▸ Work instructions: Copy each line, word for word, from the one with "The width and" through the final line of the listing, but skip the pictures.

▸ Data for the task:
====================
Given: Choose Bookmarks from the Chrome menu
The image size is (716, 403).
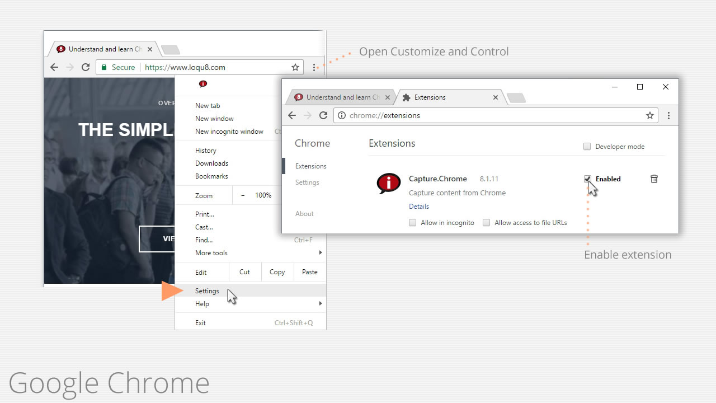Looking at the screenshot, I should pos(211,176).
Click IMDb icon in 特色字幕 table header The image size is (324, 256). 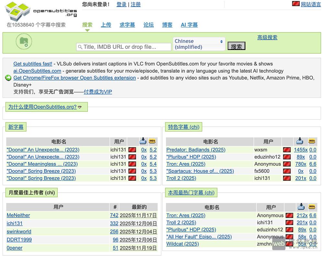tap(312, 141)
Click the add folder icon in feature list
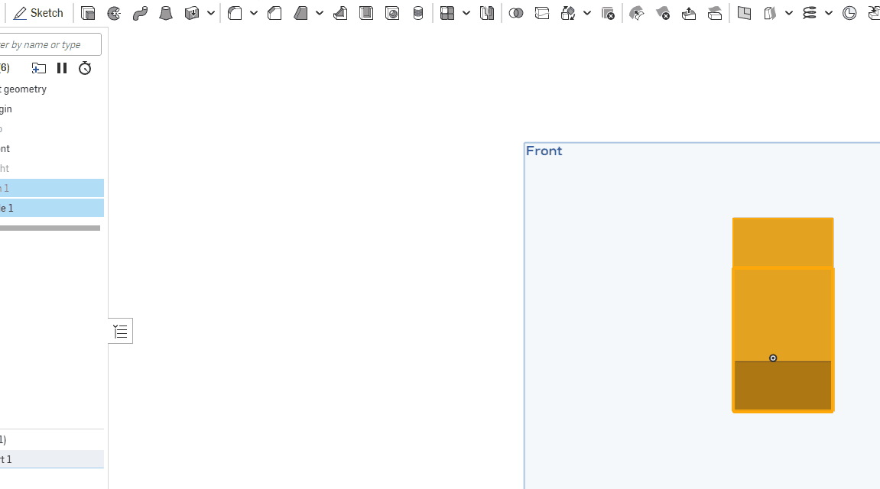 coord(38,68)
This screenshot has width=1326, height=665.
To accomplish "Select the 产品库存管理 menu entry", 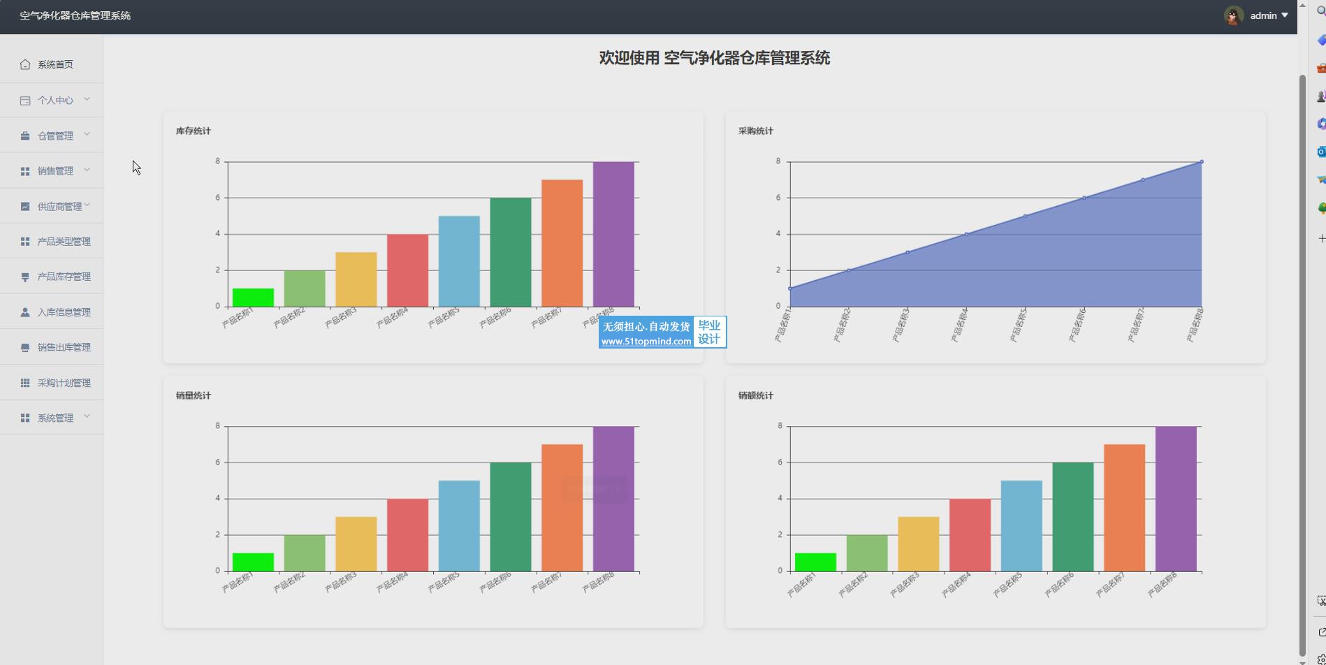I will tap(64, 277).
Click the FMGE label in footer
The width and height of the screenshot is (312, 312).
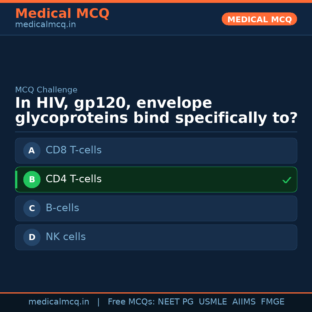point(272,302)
====================
▸ Solution below:
The width and height of the screenshot is (312, 312).
point(272,302)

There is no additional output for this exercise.